(photo credit: ISLAMIC SOCIAL MEDIA)
The Western-backed war against the Sunni Islamic State is setting the stage for the rise of an Iran-led Shi’ite crescent across the region.
From contiguous territory stretching from Afghanistan to Iran and through Iraq, Syria, and Lebanon, Shi’ite influence would increase.
Just as the US-led coalition war against Iraq in 2003 toppled the Sunni power and removed an obstacle for Iran to spread its influence in the overwhelmingly Shi’ite country, the removal of Islamic State would give Iran the upper hand against its Sunni enemies.
In fact, many Sunnis support Islamic State not necessarily because they are true believers, but in a show of solidarity against an Iranian-led Shi’ite onslaught.
With the aid of attacks on Islamic State by Western forces and Russia, Iran and its militia allies can prepare for an onslaught on the remaining Sunni rebel forces in Syria. And from there, the Iran axis would look to penetrate neighboring Jordan as well as expand its support of the Houthis in Yemen.
Phillip Smyth, a researcher specializing in Shi’ite Islamist groups at the University of Maryland’s Laboratory for Computational Cultural Dynamics, told The Jerusalem Post that once Islamic State is gone, we should expect the fault lines accentuated during this conflict to grow a bit deeper.
“Iranian-backed [Shi’ite] militias in Iraq have not only grown in military power, but they now have a cache of political capital,” said Smyth.
There is a sense, particularly given Baghdad’s facilitation of the creation of the Popular Mobilization Committee, or Hashid Shaabi, that these sectarian militia entities are in some way legitimate, he said.
“There also is a desire, not limited to the Iranians, to keep many of these groups alive and influential,” he pointed out.
“Given that many of these organizations have regional goals and answer to the Islamic Republic’s revolutionary ideological interests, there is the extreme likelihood they will not only be with us for a while, but they may project elsewhere in the foreseeable future,” Smyth said.
Another concern for Smyth is about what happens to Shi’ism post-Islamic State. He predicts that there is likely to be an internal tug of war over who controls it.
If Iraq’s top Shi’ite cleric, Grand Ayatollah Ali Sistani, dies, then Smyth says there would be a number of rising clerics competing to fill the void.
“Iran is attempting to sink its talons into the clerical realm,” he continued, noting that Iran already has power on the ground, via its militias, to help support its agenda.
Elijah J. Magnier, the chief international correspondent for the Kuwaiti Al-Rai newspaper, told the Post that he sees Iran losing some influence in Iraq while gaining power in Syria.

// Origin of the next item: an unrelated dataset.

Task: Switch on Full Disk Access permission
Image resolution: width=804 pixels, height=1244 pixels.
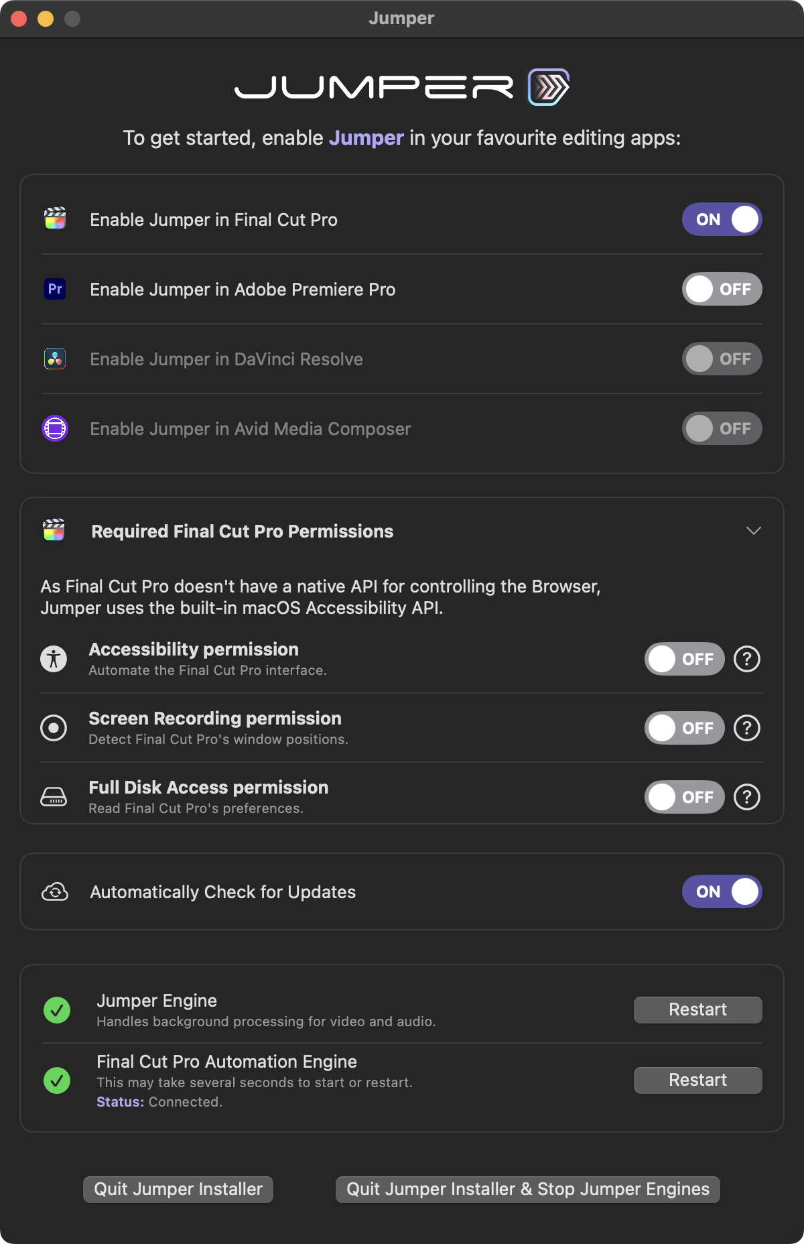Action: tap(684, 797)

“In Iraq, the US is imposing rules of engagement on the Iraqi government, dictating the units allowed to attack Islamic State and excluding the pro-Iranian Hashid Shaabi from taking part in the Anbar attack,” he said.
It can be assumed that the Shi’ite militias will also be kept out of the battle for Mosul in the north, said Magnier.
In Syria, “Russia, a friend of Israel, is not interfering in the Israel-Hezbollah-Iran struggle for the moment.”
Magnier says that in a postwar scenario, he could envision Hezbollah maintaining a presence along the Lebanese-Syrian borders.
For now Jordan is out of the Shi’ite crescent, he said, but “Yemen has registered a serious presence of Hezbollah, Iran and its warfare technology.”
Such a presence is “very worrying to Saudi Arabia,” Magnier noted.